As I previously mentioned, Higgins was less than four blocks from our hotel. It came heavily recommended from the gentleman that I have dubbed the Patron Saint of Portland. That Friday night, we finally enjoyed a slice of culinary heaven in the heart of Portland.
Like many restaurants in the area, Higgins relies on seasonal produce. As a result the menu for that Friday featured a scant 15 items, but all appeared to be well focused to take advantage of the local flora and fauna.
My mother decided to give these a try
Totten Inlet mussels steamed in a green chili broth with garlic-pimenton croutes may seem like a mouthful, but these were some of the best mussels I’ve ever tried. Plump and meaty, they were perfectly complimented by the chili broth.
I have to admit. I have a weakness, and it’s of the porcine variety. If a restaurant features a charcuterie plate, I have to have it. Higgins had just that.
It was almost too much to handle. It was only due to the kindness of our waiter that I was able to have all the names of the meats. He was kind enough to write them all down for me, and they were sopresatta, cappacola, lardo, lomo, palatta, fennel salami, and napolatana. While they were all wonderful, the lardo, in the top left corner, really stood head and shoulders above the rest. For those that are unaware, lardo really is lard, except that it is cured with a number of spices and herbs. Sliced this thin, it completely melted in your mouth for a symphony of flavors.
I wish I could tell you more about this steak, but I can’t find it on the menu from that evening. I do remember that it was perfectly cooked, and a delectable cut of beef.

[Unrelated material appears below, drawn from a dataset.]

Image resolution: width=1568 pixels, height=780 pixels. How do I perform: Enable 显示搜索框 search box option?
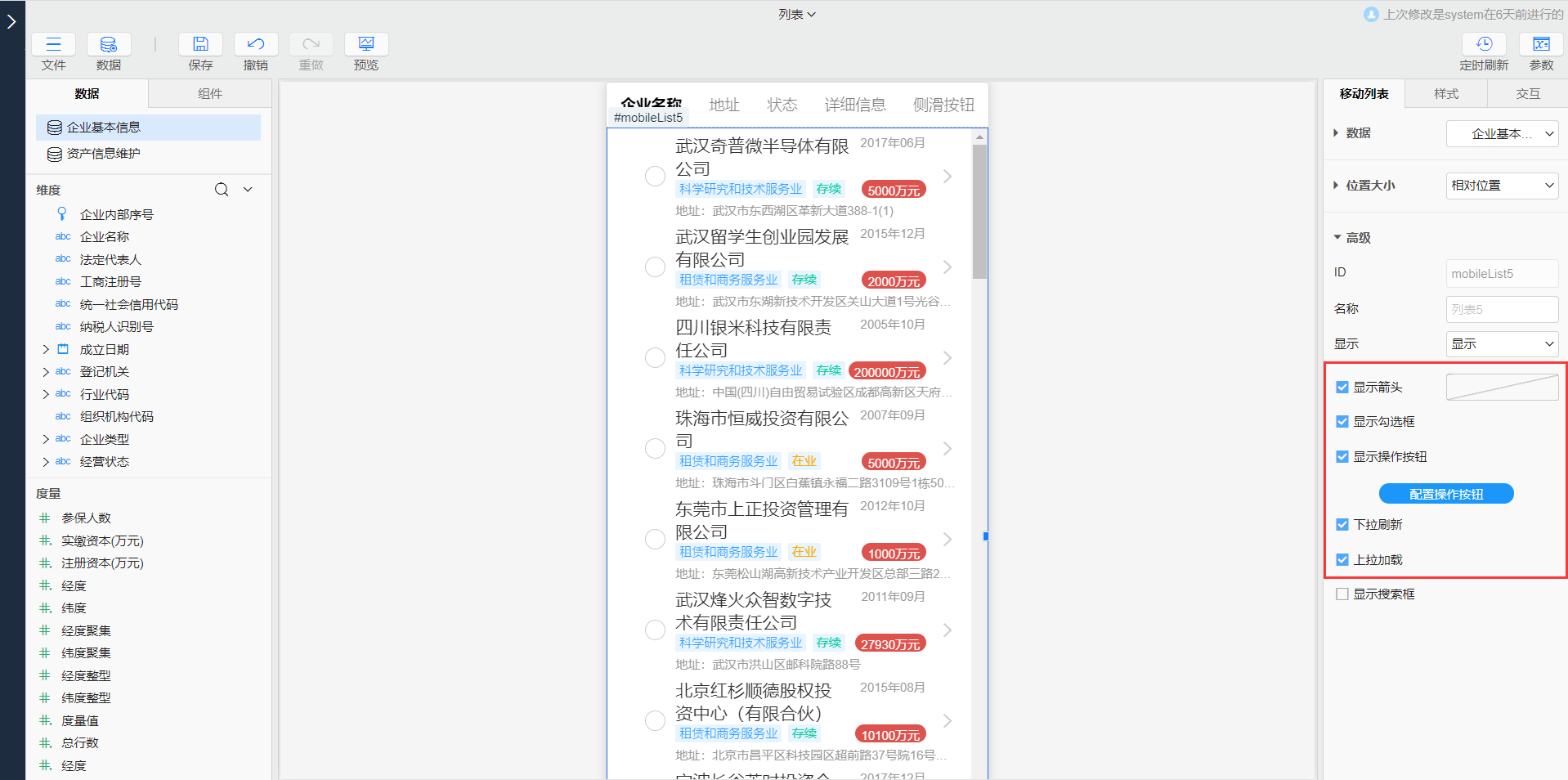[x=1342, y=594]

Now, for the main attraction, I present to you, the “whole pig plate”
You really do need both pictures, just to take it all in. Like I said, I have a weakness for good pork, probably something I inherited from my mom, as she ordered the same dish. Now what are you looking at is a marvel, a crepenette, a confit rub, kielbasa, rillions (braised brisket), and smoked pork belly. It’s amazing that all these cuts came from the same animal, and they all exhibit different flavors and textures. Oh yea, there’s also a nice little chili & onion polenta cake, braised greens, and a lobster mushroom marmalade.
As good as it all looked; you have to believe me that it tasted even better. There honestly was not a single thing wrong with the meal. The wait staff were practically falling over themselves to help, the food was sublime and took full advantage of local fare, and the setting was delightful.
I think this picture of the kitchen truly sums up Higgins. Even though everyone is running at a fever pitch to make your meal perfect, they will still take the time to smile for the camera.